Je ne suis pas allée au Chili avec l’idée de filmer un policier. C’est quand je suis arrivée sur place que j’ai été interloquée par leur attitude. Certains prenaient de la pasta, une forme de coke, avant les interventions. C’étaient vraiment des chiens de garde qu’on excitait. Ils tiraient sur les gens mais ils se retrouvaient à 20 devant des foules de plus de milliers de personnes. 

Avant de partir au Chili, je ne sais pas si je me considérais comme féministe, j’estimais que les choses évoluaient dans la bonne direction mais au Chili, j’ai changé d’avis. Les gens ne me laissaient pas rentrer seule et me disaient que si je croisais des flics, ils pourraient m’embarquer et ce n’était pas faux. J’ai vu beaucoup de filles qui se faisaient violer ou torturer par des policiers.

Les policiers aspergent les manifestants d’un liquide qui brûle. Un jour, j’ai été aspergée, je suis entrée dans une maison et je me suis rendu compte que tout me brûlait et que le seul endroit épargné, c’était ma caméra. Les gens avec qui j’étais m’ont raconté que leurs amis avaient été torturés. C’est connu qu’il y a encore une culture de la dictature. C’est pour cela qu’ils manifestent, ils veulent changer la Constitution qui avait été faite sous Pinochet car ils trouvaient ça aberrant d’être toujours sous cette Constitution et ils l’ont obtenu, c’est une petite victoire quand même.

 

C. : Qu’en est-il de la situation sur place maintenant ?

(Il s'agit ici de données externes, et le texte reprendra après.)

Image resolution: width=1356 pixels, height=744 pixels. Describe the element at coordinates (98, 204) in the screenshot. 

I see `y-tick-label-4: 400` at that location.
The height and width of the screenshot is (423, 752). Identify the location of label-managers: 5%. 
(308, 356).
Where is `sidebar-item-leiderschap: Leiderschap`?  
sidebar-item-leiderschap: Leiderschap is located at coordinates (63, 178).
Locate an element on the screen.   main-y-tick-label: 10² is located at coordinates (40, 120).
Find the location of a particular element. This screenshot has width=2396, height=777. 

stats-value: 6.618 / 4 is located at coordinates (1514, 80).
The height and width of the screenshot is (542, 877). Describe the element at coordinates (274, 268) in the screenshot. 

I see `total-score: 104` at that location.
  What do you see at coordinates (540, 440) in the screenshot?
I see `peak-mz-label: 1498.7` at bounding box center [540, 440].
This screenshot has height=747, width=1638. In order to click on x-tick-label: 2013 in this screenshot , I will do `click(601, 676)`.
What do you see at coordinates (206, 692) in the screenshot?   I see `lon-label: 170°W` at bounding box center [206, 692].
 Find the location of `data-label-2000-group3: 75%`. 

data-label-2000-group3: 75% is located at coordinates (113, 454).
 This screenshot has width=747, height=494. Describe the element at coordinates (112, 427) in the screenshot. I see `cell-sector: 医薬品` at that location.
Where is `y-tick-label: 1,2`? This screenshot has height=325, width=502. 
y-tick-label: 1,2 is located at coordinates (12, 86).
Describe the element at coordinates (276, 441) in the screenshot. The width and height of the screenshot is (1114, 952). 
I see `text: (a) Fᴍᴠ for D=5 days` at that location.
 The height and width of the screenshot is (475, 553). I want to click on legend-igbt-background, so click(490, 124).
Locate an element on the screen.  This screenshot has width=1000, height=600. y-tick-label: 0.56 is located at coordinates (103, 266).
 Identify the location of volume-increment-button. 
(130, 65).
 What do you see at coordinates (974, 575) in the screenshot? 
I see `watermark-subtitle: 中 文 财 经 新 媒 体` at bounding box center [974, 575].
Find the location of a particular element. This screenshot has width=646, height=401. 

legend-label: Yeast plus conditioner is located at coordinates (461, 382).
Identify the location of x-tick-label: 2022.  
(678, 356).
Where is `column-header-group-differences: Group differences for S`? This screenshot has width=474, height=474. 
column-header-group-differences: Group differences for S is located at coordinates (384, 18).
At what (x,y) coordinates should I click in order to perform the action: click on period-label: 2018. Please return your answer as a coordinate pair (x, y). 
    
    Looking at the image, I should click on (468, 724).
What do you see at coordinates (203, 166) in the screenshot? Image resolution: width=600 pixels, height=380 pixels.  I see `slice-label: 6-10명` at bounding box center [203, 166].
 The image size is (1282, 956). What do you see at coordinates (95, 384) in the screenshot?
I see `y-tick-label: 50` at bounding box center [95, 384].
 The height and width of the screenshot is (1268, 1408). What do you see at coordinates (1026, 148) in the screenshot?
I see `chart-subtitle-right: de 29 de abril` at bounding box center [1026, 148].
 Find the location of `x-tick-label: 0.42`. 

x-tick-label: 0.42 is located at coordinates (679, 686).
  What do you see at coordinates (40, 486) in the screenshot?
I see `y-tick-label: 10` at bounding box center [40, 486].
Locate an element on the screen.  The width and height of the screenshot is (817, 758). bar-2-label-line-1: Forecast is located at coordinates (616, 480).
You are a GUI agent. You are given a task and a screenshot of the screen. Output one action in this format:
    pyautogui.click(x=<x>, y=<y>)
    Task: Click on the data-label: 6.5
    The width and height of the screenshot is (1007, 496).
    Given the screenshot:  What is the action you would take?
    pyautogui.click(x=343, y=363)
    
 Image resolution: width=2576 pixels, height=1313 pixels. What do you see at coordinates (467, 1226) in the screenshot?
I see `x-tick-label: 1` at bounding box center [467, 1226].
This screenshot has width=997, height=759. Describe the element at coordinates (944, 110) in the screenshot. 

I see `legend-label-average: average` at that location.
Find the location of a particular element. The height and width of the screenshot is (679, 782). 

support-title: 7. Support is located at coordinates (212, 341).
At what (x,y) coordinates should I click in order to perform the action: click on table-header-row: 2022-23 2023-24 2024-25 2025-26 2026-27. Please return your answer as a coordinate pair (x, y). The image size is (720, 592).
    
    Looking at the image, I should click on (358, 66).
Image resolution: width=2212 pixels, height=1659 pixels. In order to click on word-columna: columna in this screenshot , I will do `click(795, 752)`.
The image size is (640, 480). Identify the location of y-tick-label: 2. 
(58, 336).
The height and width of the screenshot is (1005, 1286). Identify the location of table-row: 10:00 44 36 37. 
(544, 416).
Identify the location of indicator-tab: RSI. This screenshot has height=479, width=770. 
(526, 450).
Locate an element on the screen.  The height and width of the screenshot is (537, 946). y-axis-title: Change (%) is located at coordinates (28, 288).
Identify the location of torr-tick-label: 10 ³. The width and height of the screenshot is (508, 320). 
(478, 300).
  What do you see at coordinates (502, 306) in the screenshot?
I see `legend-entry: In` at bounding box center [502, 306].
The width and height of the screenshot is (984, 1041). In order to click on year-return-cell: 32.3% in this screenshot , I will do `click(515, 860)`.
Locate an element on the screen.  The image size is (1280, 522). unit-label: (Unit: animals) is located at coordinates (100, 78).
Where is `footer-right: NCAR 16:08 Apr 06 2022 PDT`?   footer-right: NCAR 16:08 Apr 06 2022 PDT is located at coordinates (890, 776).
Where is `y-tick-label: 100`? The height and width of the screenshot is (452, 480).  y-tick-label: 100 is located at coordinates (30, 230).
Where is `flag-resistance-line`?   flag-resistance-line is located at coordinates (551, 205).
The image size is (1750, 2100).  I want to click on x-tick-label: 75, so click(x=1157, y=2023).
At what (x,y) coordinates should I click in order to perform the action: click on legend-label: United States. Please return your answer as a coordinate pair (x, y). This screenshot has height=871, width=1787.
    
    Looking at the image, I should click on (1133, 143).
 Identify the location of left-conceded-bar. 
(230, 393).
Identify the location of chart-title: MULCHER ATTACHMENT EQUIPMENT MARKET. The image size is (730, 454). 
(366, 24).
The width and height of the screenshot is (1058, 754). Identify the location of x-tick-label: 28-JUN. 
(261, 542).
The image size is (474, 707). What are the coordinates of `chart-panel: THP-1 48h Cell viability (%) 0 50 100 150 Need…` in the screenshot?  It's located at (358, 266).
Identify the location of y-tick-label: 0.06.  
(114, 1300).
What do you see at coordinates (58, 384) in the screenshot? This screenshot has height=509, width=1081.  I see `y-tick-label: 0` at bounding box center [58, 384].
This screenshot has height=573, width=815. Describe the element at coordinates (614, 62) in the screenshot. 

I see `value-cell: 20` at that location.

Z. B. : Je sais que le confinement a été très dur parce que les gens ne pouvaient pas sortir. Du coup, beaucoup de gens ne pouvaient plus aller travailler et n’avaient plus d’argent. C’était déjà le cas avant parce que le Chili est un pays néocapitaliste par excellence où on s’endette jusqu’à la mort. Beaucoup de gens se suicident, des personnes âgées qui ne supportent pas être à la charge de leurs enfants.